The announcement of AT&T's acquisition of DIRECTV last Sunday could have far-reaching consequences for the communications industry as a whole. For Berkshire Hathaway however, the deal means a big pay day.
Berkshire's Todd Combs and Ted Weschler have a combined 34.5 million shares of DIRECTV worth 2.8 billion. If the merger is approved, AT&T will purchase DIRECTV for $95 per share -- $28.50 per share in cash and the rest in stock. This would equate to a Berkshire pay-off of roughly $1 billion in cash and 64 million AT&T shares with a current market value of $2.3 billion.
While Combs and Weschler have publicly supported the deal, it's unclear if they would hold AT&T long-term if the merger gets approved. However, I believe there are three reasons AT&T will be a mainstay in Berkshire Hathaway's portfolio.
1. Growth opportunities
The combination of the two companies will allow for unique and innovative bundling of services.
This should make AT&T more compelling to consumers and more competitive with cable companies. This should also open up incredible cross-selling opportunities. As AT&T's CEO Randall Stephenson suggested in the company's conference call last Monday, AT&T has a low penetration of DIRECTV's customer base.

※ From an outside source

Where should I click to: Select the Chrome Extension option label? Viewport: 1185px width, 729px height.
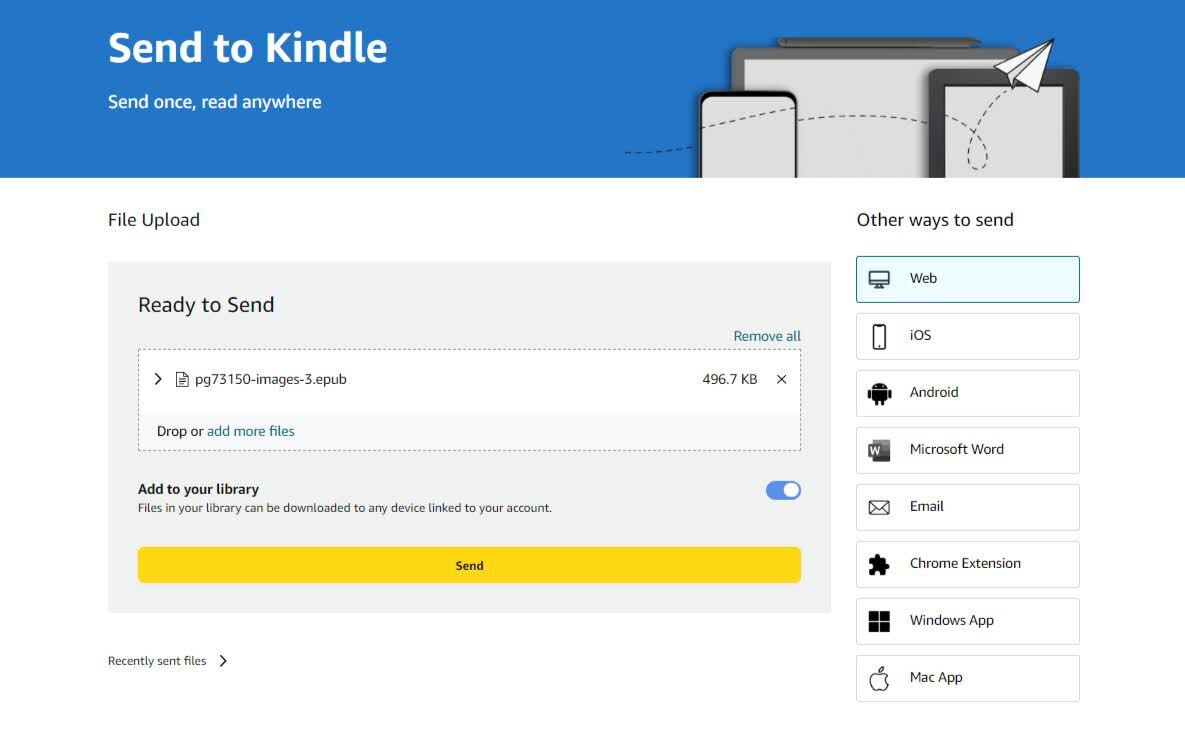(965, 564)

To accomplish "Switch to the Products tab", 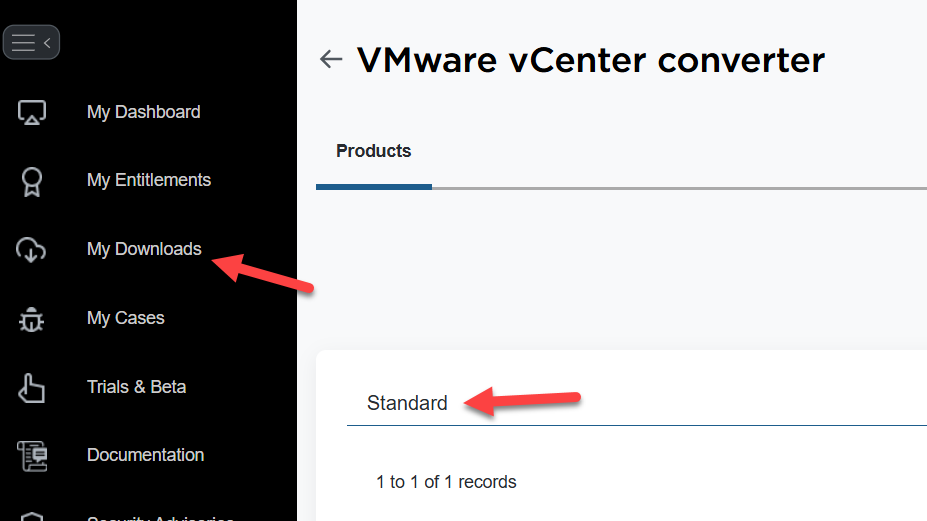I will (374, 151).
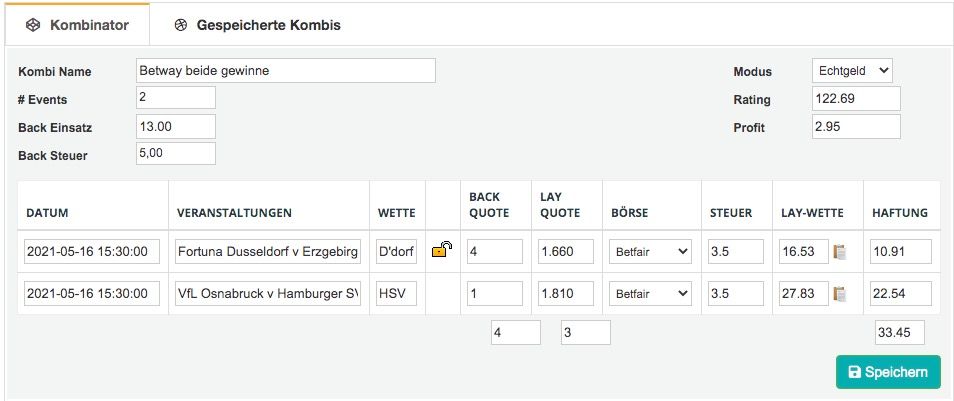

Moreover, DIRECTV is "Latin America's leading pay TV provider" with more than 18 million customers. AT&T suggested this market has "untapped penetration" and creates significant growth opportunities.
2. Strong financial position
Growth opportunities are just that, "opportunities" -- as long as the companies have the financial capabilities to seize them. AT&T is planning to acquire DIRECTV for $48.5 billion. 30% of which, roughly $14.5 billion, will be in cash.
As AT&T noted in the conference call, this merger will not infringe on the company's ability to be active in next year's spectrum auction (in which AT&T will bid on the rights to transmit signals over valuable wireless airwaves). In fact, AT&T suggested it plans to spend at least $9 billion at the auction.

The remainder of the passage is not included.